Notebook: module-11-model-monitoring
"""

    msg = MIMEMultipart()
    msg["Subject"] = subject
    msg["From"]    = "monitoring@yourcompany.com"
    msg["To"]      = ", ".join(recipients)
    msg.attach(MIMEText(body, "plain"))

    # Replace with your SMTP server details
    # Store credentials in Databricks Secrets, not here
    smtp_host = dbutils.secrets.get(scope="monitoring", key="smtp_host")
    smtp_port = 587
    smtp_user = dbutils.secrets.get(scope="monitoring", key="smtp_user")
    smtp_pass = dbutils.secrets.get(scope="monitoring", key="smtp_pass")

    with smtplib.SMTP(smtp_host, smtp_port) as server:
        server.starttls()
        server.login(smtp_user, smtp_pass)
        server.sendmail(msg["From"], recipients, msg.as_string())

    print(f"Alert sent to {recipients}")


# Call this after generating the report summary
ALERT_RECIPIENTS = [
    "pricing@yourcompany.com",
    "head.of.pricing@yourcompany.com",
]

send_monitoring_alert(summary, ALERT_RECIPIENTS)

Store smtp_host, smtp_user, and smtp_pass in Databricks Secrets (under the scope monitoring). Never put credentials in a notebook.

Approach 3: Microsoft Teams or Slack webhook

If your team uses Teams or Slack, a webhook notification is often more effective than email because it reaches people where they already work:

import requests
import json

def send_teams_alert(summary: dict, webhook_url: str) -> None:
    """Post a monitoring summary card to a Teams channel."""

    traffic_light = summary["overall_traffic_light"]

    if traffic_light == "GREEN":
        return

    colour = "FF0000" if traffic_light == "RED" else "FFA500"

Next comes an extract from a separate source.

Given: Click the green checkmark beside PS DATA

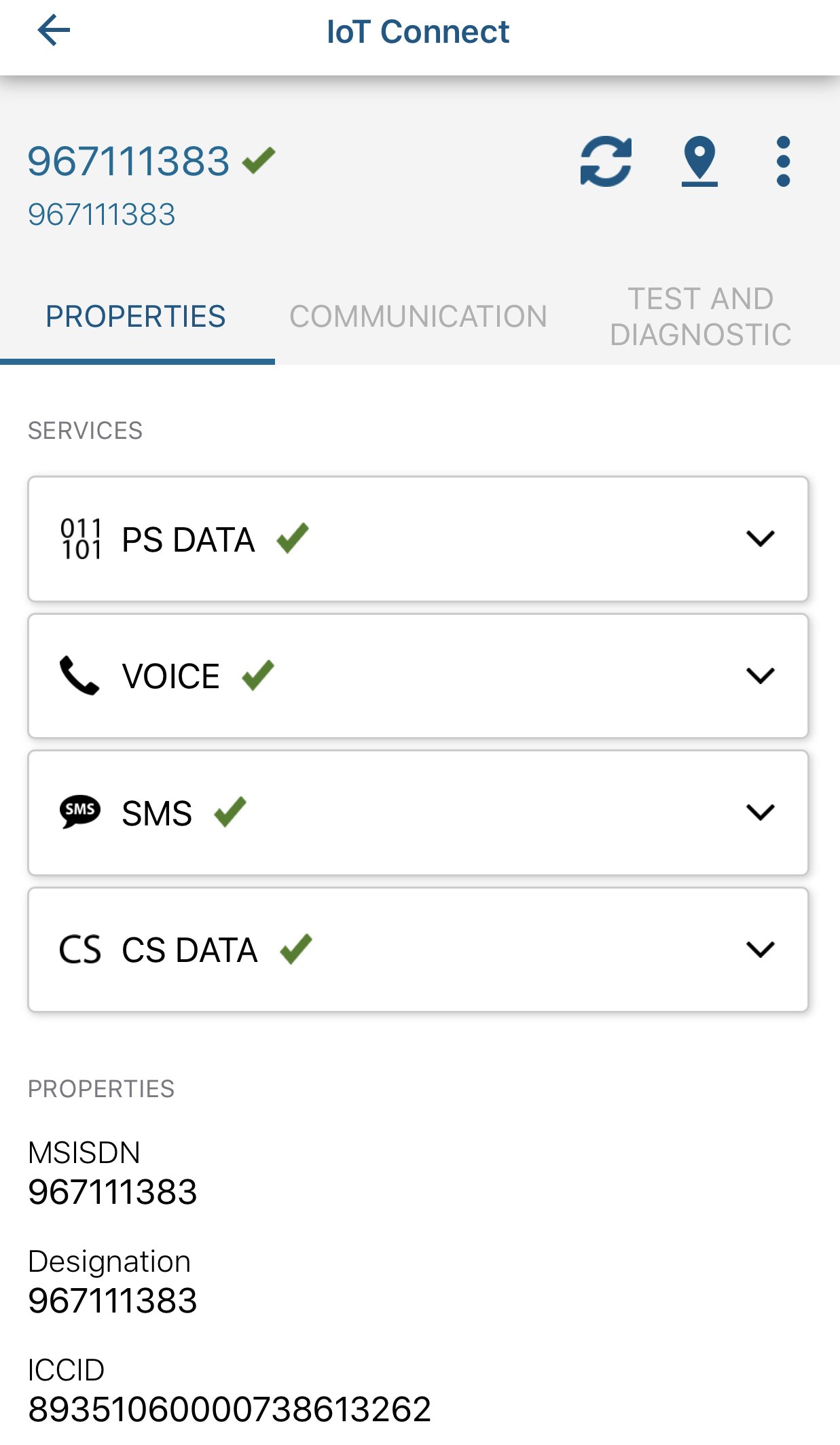Looking at the screenshot, I should (293, 539).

    ae = summary["metrics"]["ae_ratio"]

    card = {
        "@type": "MessageCard",
        "@context": "https://schema.org/extensions",
        "themeColor": colour,
        "summary": f"Model monitoring {traffic_light}: {summary['model_name']}",
        "sections": [{
            "activityTitle": f"Model monitoring: {traffic_light}",
            "activitySubtitle": (
                f"{summary['model_name']} - period ending {summary['current_date']}"
            ),
            "facts": [
                {"name": "A/E ratio",  "value": f"{ae['value']:.4f} ({ae['traffic_light']})"},
                {"name": "Score PSI",  "value": f"{summary['metrics']['psi_score']['value']:.4f}"},
                {"name": "Gini (cur)", "value": f"{summary['metrics']['gini']['gini_cur']:.4f}"},
            ],
        }],
    }

    response = requests.post(
        webhook_url,
        data=json.dumps(card),
        headers={"Content-Type": "application/json"},
    )

    if response.status_code != 200:
        print(f"Teams alert failed: {response.status_code} {response.text}")
    else:
        print("Teams alert sent.")


teams_webhook = dbutils.secrets.get(scope="monitoring", key="teams_webhook_url")
send_teams_alert(summary, teams_webhook)

Choosing your alert strategy

Use SQL Alerts as the primary mechanism. They are low-maintenance, require no code to update, and are visible to anyone with access to the Databricks SQL workspace. The programmatic email/Teams approach supplements this: use it in the monitoring notebook for richer context when the overall result is amber or red.

Do not rely solely on programmatic alerts from the notebook. If the notebook fails before reaching the alert code, no alert fires. SQL Alerts query the Delta table, so they fire correctly even if a notebook run has to be re-run from a checkpoint.